¿Por
qué las cosas valen lo que valen, desde un punto de vista económico?
¿Cuáles son los factores que determinan el precio de un producto o
servicio? Desde hace más de cien años, que las respuestas a estas y
otras similares preguntas, tienen un denominador común: en el valor de
las cosas influye decisivamente el trabajo humano incorporado a ellas;
es decir, sin trabajo humano las cosas no podrían producirse y el
empresario se enriquece al vender sus productos elaborados gracias a los
trabajadores que empleó para darles vida económica. Es esta en una
apretada síntesis del pensamiento marxista, de Carl Marx, sobre el
precio de las cosas.
Luego,
si el trabajador por ejemplo, aportó 100 como “costo” para producir un
bien, y el empresario lo vende a 180, entonces ese mayor valor, esa
plusvalía de 80, fue apropiado por el empresario al trabajador, quien no
retribuyó de manera “justa” el aporte realizado al producto final. Al
razonar de esta manera, se colige inmediatamente que el trabajador ha
sido “explotado” por el empresario al adueñarse del trabajo de su
dependiente de manera ilegítima, pues señala, sin trabajadores el
empresario no ha podido tener el éxito económico que ha logrado.
Y
si los trabajadores son explotados por el empresario, será legítimo
entonces que los obreros los explotadores, esos empresarios que a
costa de “empobrecer” al proletariado, se enriquecen sin miramiento
alguno.
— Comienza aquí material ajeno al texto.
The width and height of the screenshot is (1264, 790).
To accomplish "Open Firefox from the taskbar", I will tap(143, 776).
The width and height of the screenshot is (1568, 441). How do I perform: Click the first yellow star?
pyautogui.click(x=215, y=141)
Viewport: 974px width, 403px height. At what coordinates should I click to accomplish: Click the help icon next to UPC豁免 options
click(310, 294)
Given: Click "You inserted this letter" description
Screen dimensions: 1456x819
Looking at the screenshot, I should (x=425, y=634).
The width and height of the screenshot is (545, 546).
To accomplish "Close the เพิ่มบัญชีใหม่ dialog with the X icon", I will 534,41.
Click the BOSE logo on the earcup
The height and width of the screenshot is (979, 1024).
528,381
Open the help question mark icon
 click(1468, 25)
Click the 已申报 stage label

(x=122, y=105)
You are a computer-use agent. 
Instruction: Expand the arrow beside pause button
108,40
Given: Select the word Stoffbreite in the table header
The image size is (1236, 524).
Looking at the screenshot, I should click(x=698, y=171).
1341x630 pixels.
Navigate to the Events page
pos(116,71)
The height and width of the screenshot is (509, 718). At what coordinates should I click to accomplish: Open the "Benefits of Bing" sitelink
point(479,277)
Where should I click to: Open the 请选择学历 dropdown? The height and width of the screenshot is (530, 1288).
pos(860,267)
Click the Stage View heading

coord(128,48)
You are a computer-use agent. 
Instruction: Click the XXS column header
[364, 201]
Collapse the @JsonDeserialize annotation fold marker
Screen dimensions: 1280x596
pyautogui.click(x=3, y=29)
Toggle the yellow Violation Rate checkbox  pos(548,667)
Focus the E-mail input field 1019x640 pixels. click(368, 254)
De acá se puede visualizar que esa lucha del proletariado
alcanza variadas formas: ideológica, en armas, cultural, etc.
El
precio de la historia por pensar tan erradamente que existen explotados
y explotadores, teoría marxista base de todos los socialismos, ha sido
la muerte y asesinato de millones de personas en el mundo, la pérdida de
libertad de otros tantos millones, y el empobrecimiento de tantas
naciones que oyeron alegres esos cantos de sirenas.
La
verdad es otra, que no depende de una visión ideológica, sino lógica:
el valor de las cosas es subjetivo y no depende nunca del trabajo
incorporado en su producción. Luego, porque el precio es independiente
del “costo” que significa la labor de los trabajadores, la teoría
marxista no tiene sentido y la pérdida de vidas, de libertad y
empobrecimiento de millones de seres humanos, ha sido y es en vano e
inmoral.
Imagine
lo siguiente: produzca usted chocolates con sabor a vinagre y bacalao,
contrate a tres trabajadores para que lo produzcan, págueles a cada uno
de ellos, una remuneración mensual de ochocientos mil pesos, y ponga en
venta el producto ¿Cuál sería el valor de cien gramos de ese chocolate
que los probables consumidores pagarían, considerando el costo en
salarios? ¿Por qué un objeto antiguo puede alcanzar un precio muy alto,
si fue producido hace por ejemplo, noventa años y ya fue pagado el
salario a quienes lo produjeron? ¿Por qué un pasaje de avión a un
destino turístico es más caro en verano que en invierno, si el costo de
producirlo es el mismo? Si usted bien se fija, el valor de cada producto
o servicio de los ejemplos, no dice relación alguna con el salario
pagado a los trabajadores que intervinieron en su producción, sino con
el valor que cada persona está dispuesta a pagar por el producto.
¿Cuánto pagaría usted por cien gramos de chocolate con sabor a vinagre y
bacalao?
El precio de la historia ha sido demasiado alto por creer en explotados y explotadores.